# [WORK ORDER]
From the line that contains "This screenshot has height=380, width=851." down to the last line of the data below, restate every line word for word, skipping any images.

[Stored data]
┌──

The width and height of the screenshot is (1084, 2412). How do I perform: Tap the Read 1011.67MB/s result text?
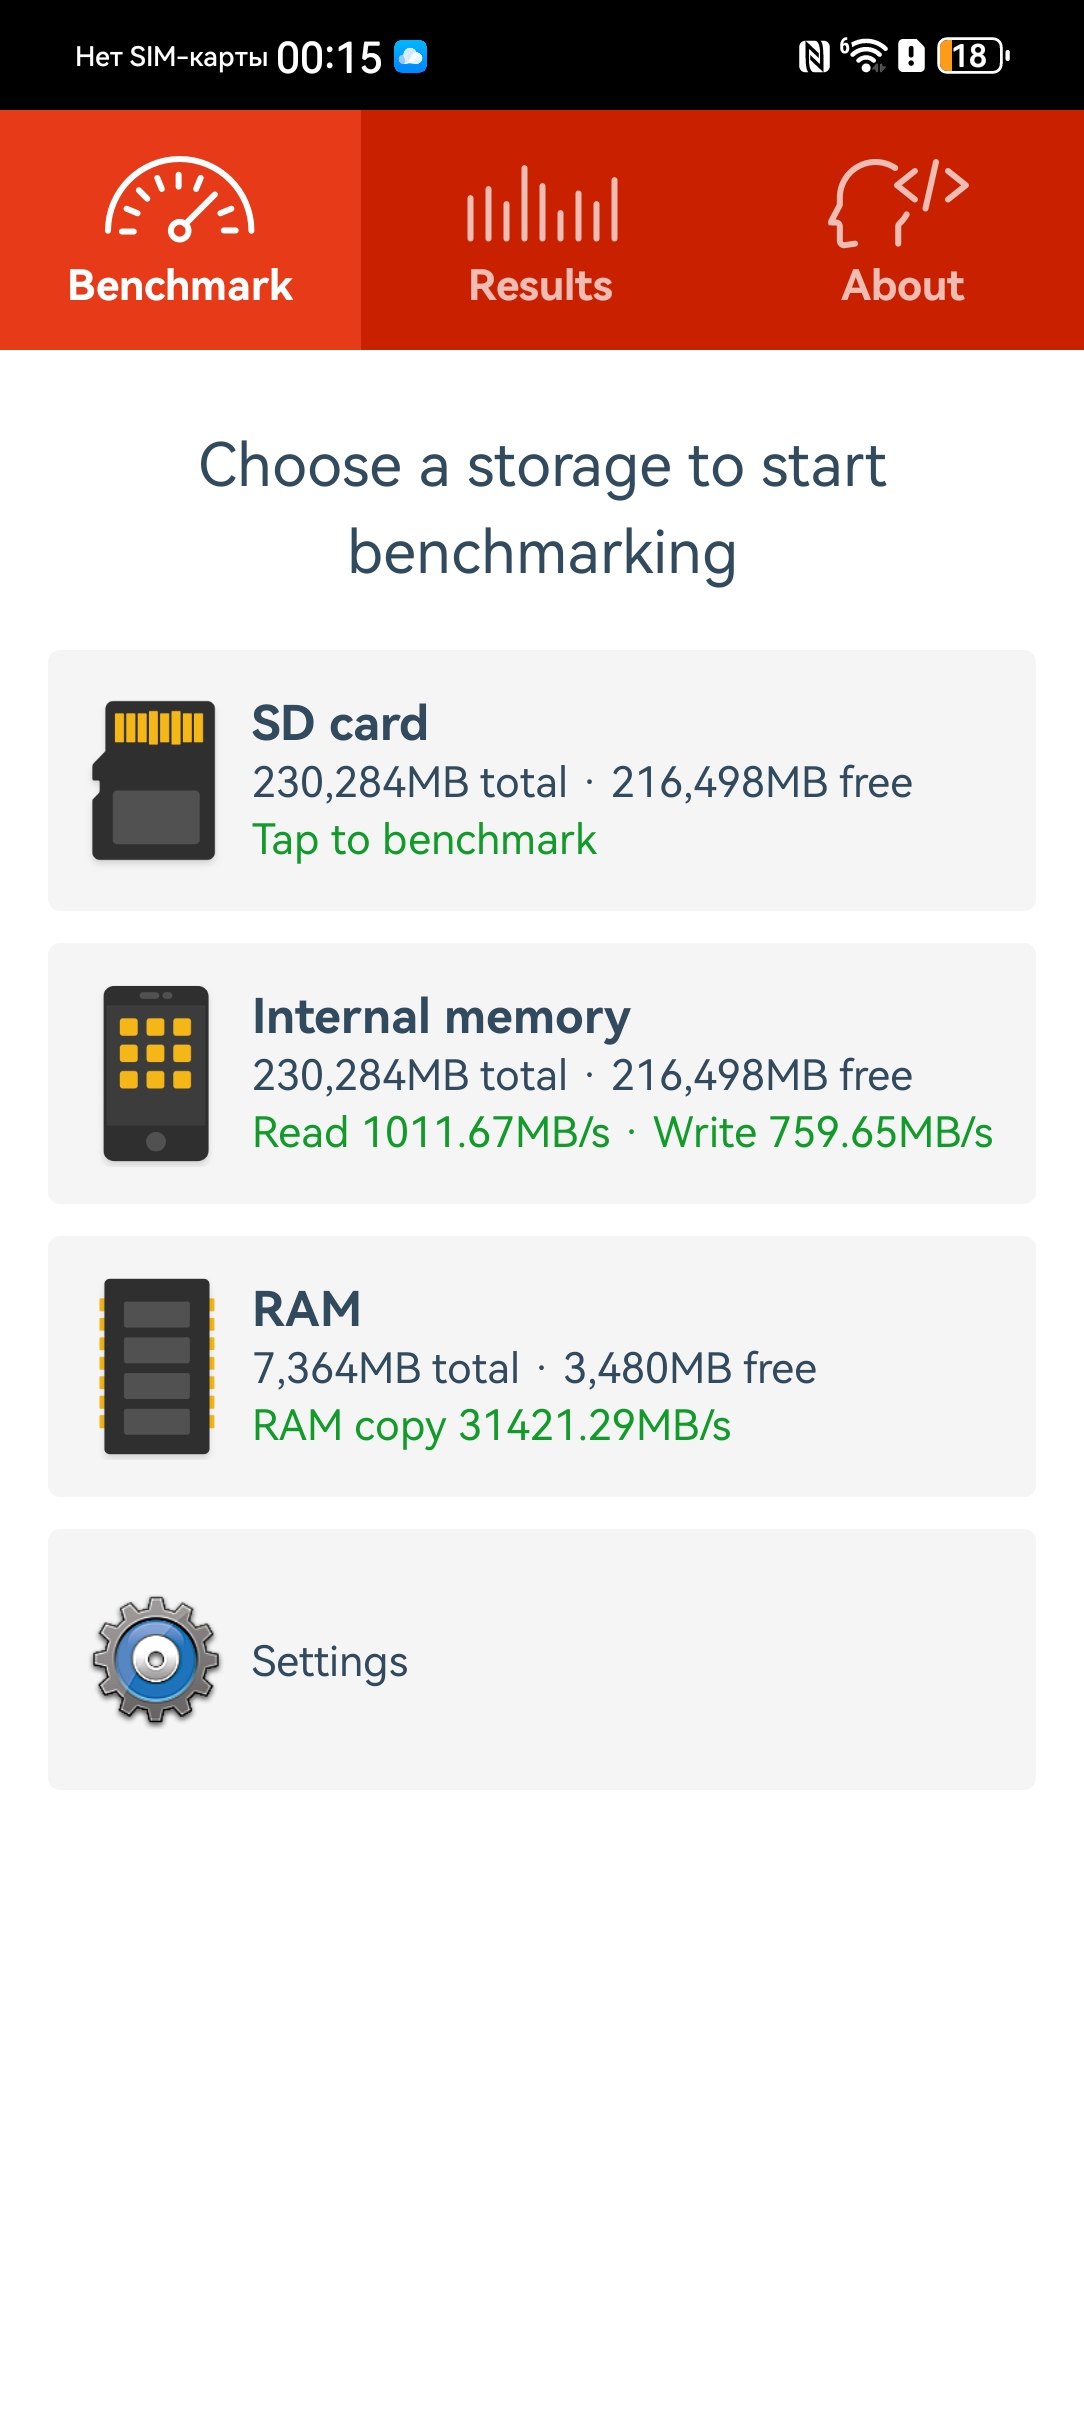coord(431,1133)
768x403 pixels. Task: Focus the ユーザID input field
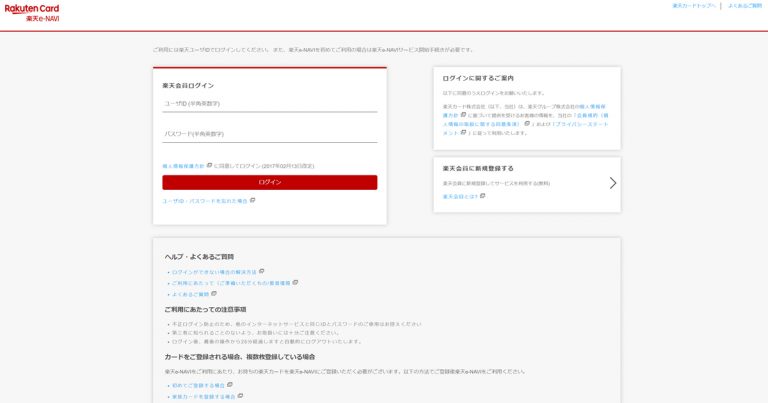[x=269, y=103]
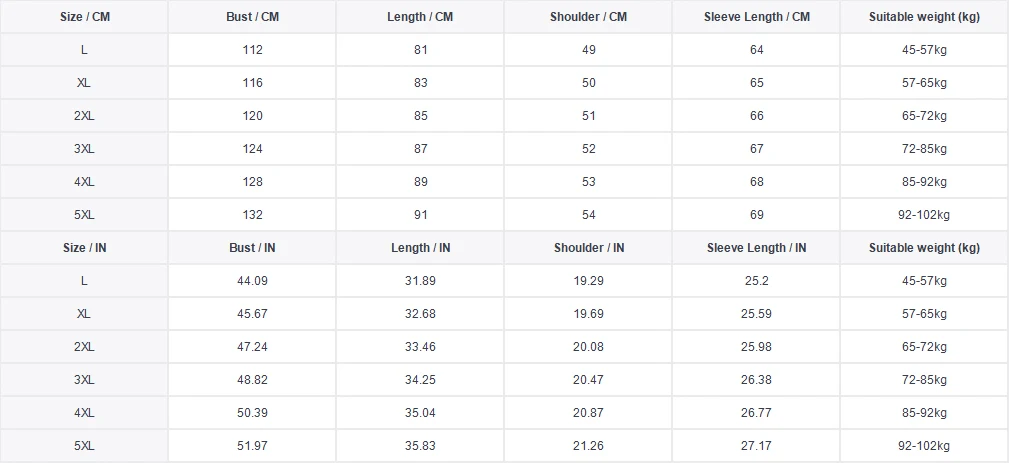Click length value 89 for 4XL
Image resolution: width=1009 pixels, height=463 pixels.
point(420,182)
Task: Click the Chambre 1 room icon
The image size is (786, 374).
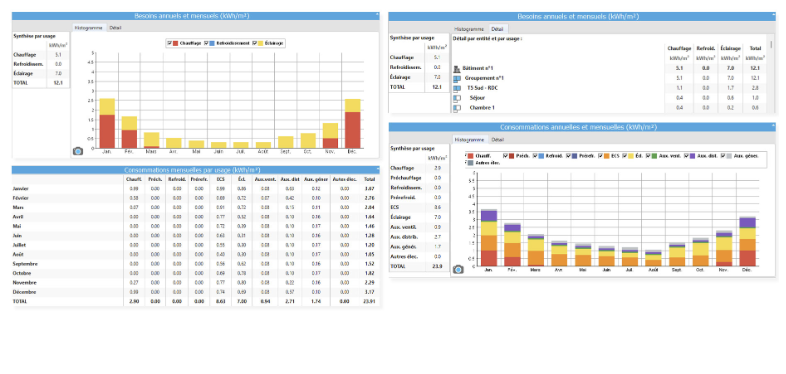Action: tap(457, 108)
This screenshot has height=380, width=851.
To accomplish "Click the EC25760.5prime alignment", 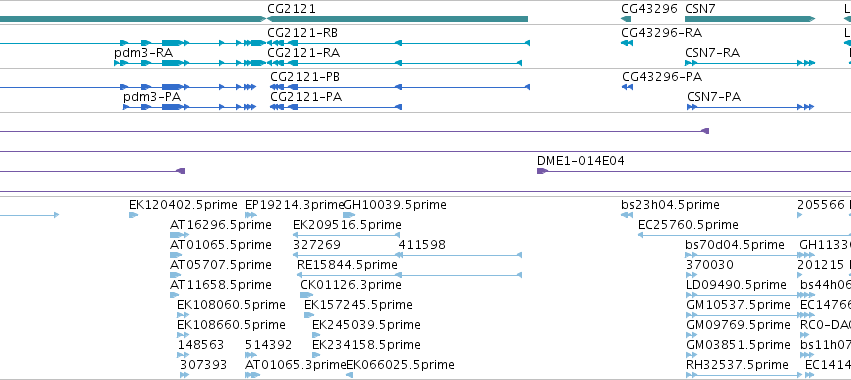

└──

# [ANSWER TO THE PROBLEM]
This screenshot has height=380, width=851.
To accomplish "Click the EC25760.5prime alignment", 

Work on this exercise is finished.